(begin)
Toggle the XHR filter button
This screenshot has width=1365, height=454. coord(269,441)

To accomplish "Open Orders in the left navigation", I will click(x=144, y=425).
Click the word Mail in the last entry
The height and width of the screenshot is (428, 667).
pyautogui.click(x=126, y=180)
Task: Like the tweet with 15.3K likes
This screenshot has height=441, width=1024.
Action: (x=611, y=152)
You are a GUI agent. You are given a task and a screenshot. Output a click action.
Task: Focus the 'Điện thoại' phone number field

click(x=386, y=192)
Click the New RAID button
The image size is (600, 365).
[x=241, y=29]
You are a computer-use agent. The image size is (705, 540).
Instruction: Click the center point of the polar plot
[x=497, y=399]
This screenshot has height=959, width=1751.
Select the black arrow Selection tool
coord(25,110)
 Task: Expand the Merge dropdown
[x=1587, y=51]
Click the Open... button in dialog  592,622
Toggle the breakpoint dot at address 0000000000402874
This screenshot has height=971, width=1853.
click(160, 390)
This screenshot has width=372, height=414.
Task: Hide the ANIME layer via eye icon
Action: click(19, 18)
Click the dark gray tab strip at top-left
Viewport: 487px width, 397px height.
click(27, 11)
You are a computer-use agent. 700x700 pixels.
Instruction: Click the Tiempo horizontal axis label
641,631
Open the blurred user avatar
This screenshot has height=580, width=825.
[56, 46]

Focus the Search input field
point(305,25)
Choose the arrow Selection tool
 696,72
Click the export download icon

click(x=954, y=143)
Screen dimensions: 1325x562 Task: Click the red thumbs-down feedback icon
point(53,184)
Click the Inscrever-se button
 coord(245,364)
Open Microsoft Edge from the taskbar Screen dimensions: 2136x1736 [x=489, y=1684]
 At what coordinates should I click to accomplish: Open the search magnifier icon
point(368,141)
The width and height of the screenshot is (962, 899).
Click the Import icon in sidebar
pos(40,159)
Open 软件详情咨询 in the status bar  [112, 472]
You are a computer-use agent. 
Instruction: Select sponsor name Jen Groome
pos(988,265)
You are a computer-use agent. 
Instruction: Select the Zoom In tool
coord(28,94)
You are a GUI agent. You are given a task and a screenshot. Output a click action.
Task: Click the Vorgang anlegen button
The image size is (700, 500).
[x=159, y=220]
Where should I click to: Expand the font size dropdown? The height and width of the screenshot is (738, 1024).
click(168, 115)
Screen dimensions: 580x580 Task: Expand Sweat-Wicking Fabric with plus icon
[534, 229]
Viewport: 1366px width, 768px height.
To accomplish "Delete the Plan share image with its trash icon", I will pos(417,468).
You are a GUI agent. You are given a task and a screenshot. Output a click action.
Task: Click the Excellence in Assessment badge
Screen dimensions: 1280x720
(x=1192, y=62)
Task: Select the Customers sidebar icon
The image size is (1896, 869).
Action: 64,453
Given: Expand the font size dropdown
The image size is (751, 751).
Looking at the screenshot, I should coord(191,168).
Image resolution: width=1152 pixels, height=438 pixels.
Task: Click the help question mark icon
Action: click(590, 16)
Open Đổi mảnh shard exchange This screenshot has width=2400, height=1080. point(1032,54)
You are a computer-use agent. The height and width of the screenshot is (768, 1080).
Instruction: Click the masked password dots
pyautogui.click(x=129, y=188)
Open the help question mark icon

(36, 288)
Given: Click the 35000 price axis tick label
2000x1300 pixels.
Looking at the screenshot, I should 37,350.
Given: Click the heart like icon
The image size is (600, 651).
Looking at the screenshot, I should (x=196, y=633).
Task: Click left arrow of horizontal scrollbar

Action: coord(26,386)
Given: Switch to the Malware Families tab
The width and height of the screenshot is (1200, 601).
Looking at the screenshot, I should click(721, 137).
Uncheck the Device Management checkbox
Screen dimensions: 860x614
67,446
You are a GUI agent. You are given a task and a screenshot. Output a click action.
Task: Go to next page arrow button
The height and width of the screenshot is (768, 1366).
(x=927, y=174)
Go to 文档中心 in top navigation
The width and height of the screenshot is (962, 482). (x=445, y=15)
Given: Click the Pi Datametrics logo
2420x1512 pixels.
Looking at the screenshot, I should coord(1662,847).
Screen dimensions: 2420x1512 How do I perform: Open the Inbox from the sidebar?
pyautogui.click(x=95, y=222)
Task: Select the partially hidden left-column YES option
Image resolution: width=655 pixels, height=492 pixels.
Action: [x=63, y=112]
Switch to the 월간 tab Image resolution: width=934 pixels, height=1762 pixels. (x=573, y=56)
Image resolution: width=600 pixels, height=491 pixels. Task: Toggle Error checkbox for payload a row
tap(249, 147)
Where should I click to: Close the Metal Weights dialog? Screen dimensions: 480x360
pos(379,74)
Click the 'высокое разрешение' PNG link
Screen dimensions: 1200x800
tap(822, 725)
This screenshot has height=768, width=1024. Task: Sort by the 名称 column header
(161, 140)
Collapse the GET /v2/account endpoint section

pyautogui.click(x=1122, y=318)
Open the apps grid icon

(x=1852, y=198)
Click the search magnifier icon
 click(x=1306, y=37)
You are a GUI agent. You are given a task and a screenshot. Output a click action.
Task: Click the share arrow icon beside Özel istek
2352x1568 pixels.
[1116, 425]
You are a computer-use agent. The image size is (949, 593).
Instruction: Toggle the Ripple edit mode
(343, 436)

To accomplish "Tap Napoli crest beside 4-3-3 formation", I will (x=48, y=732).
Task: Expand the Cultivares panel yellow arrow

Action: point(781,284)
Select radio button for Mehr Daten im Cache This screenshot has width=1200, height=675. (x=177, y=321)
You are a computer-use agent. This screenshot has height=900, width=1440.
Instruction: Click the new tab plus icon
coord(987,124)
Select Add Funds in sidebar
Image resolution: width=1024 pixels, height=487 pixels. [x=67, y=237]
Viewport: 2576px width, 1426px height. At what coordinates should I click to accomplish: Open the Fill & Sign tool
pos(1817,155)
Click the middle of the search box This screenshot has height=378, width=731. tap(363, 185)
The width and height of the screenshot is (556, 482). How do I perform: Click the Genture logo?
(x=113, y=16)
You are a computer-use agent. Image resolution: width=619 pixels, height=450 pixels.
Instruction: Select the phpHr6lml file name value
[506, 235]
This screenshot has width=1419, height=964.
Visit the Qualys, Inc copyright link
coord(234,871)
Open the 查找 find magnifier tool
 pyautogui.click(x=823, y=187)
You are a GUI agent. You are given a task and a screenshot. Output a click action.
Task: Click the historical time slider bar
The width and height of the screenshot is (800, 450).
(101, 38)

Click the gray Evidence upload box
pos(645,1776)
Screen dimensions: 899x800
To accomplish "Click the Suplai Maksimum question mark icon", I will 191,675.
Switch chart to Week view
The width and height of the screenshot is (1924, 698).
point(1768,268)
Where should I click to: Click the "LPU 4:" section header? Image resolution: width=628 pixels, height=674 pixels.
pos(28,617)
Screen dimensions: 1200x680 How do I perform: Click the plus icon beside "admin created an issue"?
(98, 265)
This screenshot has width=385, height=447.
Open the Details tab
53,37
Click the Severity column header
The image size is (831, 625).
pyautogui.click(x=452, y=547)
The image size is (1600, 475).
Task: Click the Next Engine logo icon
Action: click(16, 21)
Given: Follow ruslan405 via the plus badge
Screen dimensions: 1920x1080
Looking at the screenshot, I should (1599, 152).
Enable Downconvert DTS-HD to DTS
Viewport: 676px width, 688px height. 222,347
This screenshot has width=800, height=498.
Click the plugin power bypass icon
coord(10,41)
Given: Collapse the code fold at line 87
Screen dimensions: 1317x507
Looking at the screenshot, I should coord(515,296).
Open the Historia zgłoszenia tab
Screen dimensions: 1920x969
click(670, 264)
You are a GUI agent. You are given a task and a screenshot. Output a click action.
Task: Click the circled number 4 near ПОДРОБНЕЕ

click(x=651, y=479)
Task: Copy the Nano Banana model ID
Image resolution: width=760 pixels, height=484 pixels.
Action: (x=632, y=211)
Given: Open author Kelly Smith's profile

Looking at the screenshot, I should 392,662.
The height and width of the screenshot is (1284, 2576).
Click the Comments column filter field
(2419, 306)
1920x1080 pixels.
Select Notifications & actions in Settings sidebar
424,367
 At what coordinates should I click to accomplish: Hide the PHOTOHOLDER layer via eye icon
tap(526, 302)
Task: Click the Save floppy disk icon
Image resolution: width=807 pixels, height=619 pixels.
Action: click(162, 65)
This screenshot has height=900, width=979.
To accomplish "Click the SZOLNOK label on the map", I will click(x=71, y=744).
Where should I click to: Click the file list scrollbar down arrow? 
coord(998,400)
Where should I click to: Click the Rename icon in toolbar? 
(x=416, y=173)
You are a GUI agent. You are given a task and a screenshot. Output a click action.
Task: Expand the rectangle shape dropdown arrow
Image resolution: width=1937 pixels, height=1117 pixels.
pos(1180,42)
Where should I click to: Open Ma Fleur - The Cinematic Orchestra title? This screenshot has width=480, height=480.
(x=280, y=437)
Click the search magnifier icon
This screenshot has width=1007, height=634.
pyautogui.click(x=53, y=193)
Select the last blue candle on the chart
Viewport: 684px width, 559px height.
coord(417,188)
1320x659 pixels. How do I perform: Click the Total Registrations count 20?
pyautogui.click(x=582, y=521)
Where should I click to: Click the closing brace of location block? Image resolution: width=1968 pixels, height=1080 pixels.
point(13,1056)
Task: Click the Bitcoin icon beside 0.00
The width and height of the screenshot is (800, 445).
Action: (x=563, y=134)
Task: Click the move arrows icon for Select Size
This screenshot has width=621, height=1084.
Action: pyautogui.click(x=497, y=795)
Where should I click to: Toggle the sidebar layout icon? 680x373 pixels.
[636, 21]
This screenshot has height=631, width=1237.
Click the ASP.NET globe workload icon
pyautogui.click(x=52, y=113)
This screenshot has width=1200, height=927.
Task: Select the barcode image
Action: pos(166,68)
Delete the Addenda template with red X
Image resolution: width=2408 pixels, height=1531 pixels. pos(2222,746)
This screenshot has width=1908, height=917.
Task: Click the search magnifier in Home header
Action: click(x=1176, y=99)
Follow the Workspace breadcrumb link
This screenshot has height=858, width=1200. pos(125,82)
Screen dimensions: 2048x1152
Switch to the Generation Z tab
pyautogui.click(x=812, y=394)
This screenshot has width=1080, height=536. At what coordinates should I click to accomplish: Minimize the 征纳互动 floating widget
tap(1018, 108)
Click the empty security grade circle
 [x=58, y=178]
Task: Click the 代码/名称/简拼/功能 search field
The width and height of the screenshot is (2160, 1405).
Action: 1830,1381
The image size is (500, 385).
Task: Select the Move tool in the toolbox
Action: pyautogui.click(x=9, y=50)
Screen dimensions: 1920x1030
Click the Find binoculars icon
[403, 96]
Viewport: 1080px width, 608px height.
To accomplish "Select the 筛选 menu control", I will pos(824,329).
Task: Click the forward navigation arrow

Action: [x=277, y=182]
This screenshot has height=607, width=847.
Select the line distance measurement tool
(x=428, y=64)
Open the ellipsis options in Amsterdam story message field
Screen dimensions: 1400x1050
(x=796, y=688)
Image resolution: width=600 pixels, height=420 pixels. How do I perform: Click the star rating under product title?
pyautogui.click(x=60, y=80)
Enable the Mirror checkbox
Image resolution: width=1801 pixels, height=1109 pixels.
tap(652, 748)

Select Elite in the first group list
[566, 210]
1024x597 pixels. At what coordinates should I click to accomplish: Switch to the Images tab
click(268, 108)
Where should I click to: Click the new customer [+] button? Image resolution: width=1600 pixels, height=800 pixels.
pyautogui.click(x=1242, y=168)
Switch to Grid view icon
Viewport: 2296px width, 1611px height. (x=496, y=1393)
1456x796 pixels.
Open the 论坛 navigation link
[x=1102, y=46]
(end)
### What is being asked:
Copy the listing verbatim, starting at the line containing "Click the word Mail in the last entry" and ending at the line containing "[x=1587, y=51]", with both of those lines included.

### Complete answer:
Click the word Mail in the last entry
The height and width of the screenshot is (428, 667).
pyautogui.click(x=126, y=180)
Task: Like the tweet with 15.3K likes
This screenshot has height=441, width=1024.
Action: (x=611, y=152)
You are a GUI agent. You are given a task and a screenshot. Output a click action.
Task: Focus the 'Điện thoại' phone number field

click(x=386, y=192)
Click the New RAID button
The image size is (600, 365).
[x=241, y=29]
You are a computer-use agent. The image size is (705, 540).
Instruction: Click the center point of the polar plot
[x=497, y=399]
This screenshot has height=959, width=1751.
Select the black arrow Selection tool
coord(25,110)
 Task: Expand the Merge dropdown
[x=1587, y=51]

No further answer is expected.